Ignatieff es un optimista, no obstante. Cree en la ciencia y el progreso. Cree en el resorte moral de los ciudadanos-electores en el mundo democrático que lentamente regresarán a la razón y cree en el debate libre. También cree en las Virtudes cotidianas de la humanidad y las rastrea en aquellas sociedades que, pese a haberlo perdido todo, en la guerra o los desastres naturales, mantienen la brújula moral. También cree en la capacidad de las personas para reinventarse pese a las inevitables desgracias de la vida, como narra en su último libro, En busca de consuelo.

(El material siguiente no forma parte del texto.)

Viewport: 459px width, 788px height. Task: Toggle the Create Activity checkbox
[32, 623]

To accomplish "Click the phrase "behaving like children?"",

A Michael Ignatieff hay que leerlo porque sus obras son un destilado de muchas de las tensiones que atraviesan Occidente y porque pueden servir de guía para evitar una nueva “edad oscura”, cuyos albores parecieran dibujarse en el horizonte. El peso de sus ideas tiene una doble legitimidad, rara en el mundo intelectual: la congruencia entre vida y obra y la destilación lúcida de una herencia y una experiencia vital riquísimas. El Premio Princesa de Asturias que se le acaba de conceder no puede ser más oportuno.